Comparative genomic hybridization on BAC arrays

Abstract

Alterations in genomic DNA are a key feature of many constitutional disorders and cancer. The discovery of the underlying regions of gene dosage has thus been essential in dissecting complex disease phenotypes and identifying targets for therapeutic intervention and diagnostic testing. The development of array comparative genomic hybridization (aCGH) using bacterial artificial chromosomes (BACs) as hybridization targets has facilitated the discovery and fine mapping of novel genomic alterations allowing rapid identification of target genes. In BAC aCGH, DNA samples are first labeled with fluorescent dyes through a random priming reaction with 100-400 ng of genomic DNA. This probe is then co-hybridized to an array consisting of BAC clones, either tiling the genome (∼50 kbp resolution) or spaced at intervals (e.g., 1 Mbp resolution).

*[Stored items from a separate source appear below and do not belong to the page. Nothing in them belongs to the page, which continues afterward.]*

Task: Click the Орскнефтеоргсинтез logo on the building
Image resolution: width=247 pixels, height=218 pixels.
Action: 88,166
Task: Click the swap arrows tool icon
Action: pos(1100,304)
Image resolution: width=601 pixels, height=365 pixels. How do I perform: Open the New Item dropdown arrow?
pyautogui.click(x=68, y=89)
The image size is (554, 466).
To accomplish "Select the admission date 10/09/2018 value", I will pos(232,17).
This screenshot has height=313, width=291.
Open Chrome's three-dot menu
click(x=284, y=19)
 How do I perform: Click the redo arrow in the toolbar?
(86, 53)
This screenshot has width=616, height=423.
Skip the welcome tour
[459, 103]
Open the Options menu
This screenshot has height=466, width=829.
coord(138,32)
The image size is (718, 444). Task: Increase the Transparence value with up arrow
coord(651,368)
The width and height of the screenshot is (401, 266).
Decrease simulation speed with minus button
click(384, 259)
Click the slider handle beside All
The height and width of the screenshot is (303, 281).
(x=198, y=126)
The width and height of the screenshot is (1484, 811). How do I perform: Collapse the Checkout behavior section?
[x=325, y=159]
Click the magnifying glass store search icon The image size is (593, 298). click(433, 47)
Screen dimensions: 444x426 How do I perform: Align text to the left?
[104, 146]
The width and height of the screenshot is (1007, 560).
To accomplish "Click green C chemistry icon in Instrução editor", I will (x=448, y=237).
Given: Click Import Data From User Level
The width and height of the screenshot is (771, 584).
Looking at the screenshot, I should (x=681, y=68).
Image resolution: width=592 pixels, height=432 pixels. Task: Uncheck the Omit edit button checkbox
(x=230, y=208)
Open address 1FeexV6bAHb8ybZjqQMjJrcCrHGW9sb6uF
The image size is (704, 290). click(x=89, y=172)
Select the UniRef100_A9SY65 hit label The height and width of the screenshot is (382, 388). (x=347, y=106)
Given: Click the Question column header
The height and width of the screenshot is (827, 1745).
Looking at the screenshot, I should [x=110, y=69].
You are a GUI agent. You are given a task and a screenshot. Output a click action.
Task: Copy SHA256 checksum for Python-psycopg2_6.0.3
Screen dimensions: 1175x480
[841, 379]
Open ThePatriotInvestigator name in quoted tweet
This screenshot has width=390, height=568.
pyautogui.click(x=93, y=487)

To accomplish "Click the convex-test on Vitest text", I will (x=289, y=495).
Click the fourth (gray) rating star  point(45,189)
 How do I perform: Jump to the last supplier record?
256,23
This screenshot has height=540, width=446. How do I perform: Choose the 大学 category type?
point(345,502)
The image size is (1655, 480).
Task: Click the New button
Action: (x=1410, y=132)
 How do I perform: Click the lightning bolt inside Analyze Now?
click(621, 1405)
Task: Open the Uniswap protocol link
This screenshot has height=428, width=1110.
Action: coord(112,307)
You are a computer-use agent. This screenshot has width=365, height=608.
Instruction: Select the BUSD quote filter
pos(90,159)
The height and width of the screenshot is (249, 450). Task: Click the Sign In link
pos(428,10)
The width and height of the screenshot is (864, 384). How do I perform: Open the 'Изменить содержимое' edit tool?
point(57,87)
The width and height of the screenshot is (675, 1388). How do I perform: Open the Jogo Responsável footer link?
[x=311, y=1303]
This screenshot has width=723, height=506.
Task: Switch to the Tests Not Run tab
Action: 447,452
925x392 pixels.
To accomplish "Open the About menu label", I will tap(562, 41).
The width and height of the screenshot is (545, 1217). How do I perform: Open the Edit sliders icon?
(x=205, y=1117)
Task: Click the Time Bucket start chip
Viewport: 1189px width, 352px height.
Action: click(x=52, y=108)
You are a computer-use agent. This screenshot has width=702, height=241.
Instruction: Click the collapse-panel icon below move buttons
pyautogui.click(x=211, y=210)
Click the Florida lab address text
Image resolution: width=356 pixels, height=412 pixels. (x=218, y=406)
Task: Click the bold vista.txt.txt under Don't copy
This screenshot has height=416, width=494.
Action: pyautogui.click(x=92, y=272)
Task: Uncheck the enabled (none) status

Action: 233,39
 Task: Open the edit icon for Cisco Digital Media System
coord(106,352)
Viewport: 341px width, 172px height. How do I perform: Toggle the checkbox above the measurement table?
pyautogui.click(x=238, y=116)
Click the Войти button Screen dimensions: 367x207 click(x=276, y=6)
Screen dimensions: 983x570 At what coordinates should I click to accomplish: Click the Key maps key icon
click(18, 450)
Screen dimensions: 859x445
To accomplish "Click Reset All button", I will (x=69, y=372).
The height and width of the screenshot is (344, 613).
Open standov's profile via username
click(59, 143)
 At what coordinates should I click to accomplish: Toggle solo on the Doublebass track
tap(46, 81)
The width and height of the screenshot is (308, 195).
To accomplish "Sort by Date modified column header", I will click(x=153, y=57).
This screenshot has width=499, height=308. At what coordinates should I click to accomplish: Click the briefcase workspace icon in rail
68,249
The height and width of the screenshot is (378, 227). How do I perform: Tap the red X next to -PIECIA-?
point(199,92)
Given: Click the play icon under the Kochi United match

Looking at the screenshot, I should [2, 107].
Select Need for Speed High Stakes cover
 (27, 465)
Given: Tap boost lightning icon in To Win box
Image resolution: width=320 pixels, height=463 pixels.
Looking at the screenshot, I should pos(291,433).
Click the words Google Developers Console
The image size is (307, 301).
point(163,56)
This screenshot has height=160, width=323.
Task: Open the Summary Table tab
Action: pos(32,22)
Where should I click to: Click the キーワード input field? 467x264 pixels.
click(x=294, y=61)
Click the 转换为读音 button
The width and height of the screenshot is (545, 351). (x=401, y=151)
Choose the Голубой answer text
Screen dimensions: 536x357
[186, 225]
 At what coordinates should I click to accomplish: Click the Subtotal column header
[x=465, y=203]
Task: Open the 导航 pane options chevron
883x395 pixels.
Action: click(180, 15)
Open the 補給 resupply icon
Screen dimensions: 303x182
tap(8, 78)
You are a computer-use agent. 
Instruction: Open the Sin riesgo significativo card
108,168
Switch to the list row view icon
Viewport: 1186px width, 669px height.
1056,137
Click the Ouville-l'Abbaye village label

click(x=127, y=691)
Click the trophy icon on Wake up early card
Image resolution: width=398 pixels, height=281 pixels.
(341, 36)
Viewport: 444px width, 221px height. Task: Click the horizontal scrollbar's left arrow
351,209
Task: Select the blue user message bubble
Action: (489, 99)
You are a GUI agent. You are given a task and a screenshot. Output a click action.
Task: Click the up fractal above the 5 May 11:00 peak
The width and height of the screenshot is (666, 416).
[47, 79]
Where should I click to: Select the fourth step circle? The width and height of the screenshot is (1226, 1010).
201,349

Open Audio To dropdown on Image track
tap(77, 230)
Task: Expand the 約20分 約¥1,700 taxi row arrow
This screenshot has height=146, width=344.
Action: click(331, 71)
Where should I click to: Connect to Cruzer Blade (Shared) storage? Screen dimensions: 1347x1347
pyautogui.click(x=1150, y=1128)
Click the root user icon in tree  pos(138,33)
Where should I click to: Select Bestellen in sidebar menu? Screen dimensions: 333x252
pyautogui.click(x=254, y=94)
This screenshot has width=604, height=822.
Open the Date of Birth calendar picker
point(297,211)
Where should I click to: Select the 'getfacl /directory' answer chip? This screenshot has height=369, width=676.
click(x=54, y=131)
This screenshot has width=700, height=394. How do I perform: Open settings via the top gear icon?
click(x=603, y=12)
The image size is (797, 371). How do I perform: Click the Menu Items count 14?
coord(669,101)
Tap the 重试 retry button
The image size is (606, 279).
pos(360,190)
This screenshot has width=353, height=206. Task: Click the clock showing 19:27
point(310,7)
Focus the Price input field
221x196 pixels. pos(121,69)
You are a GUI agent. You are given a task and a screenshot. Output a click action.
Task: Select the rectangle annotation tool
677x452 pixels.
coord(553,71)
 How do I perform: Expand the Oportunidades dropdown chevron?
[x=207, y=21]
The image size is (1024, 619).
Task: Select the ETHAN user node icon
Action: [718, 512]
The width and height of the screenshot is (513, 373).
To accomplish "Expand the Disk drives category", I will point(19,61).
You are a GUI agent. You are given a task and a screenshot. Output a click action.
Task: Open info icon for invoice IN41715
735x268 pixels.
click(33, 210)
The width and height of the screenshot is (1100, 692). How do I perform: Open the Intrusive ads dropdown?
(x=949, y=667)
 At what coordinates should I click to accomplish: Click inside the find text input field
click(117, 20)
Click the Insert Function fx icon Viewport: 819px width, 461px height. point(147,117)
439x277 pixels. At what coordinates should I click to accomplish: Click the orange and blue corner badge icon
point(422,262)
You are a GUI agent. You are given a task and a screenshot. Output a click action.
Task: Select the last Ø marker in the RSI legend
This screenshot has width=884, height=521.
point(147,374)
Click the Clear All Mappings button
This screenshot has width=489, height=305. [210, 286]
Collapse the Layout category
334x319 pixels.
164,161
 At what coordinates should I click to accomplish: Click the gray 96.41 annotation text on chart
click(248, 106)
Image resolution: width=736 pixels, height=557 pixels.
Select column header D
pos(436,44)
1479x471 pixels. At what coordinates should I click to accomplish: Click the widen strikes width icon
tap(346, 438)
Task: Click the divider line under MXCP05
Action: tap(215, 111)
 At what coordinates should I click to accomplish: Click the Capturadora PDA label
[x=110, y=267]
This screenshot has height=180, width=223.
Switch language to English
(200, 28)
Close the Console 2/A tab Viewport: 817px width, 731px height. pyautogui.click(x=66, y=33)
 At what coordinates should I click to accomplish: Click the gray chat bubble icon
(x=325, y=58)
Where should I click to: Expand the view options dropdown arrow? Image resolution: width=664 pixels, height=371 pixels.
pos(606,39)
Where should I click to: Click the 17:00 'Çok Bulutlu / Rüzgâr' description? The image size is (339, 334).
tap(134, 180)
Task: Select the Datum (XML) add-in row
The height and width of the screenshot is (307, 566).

The resulting arrays are then imaged and the signal at each locus is compared between a reference and test sample to determine the copy number status. The DNA samples to be analyzed may be derived from either fresh, frozen, or formalin-fixed paraffin-embedded material, and sample requirements are currently significantly lower than those for oligonucleotide platforms due to the high probe-binding capacity of BAC clone targets (∼150 kbp) compared to oligonucleotides (25-80 bp). In this chapter, we describe in detail the technical procedure required to perform copy number analysis of genomes with BAC aCGH. © 2009 Humana Press, a part of Springer Science+Business Media, LLC.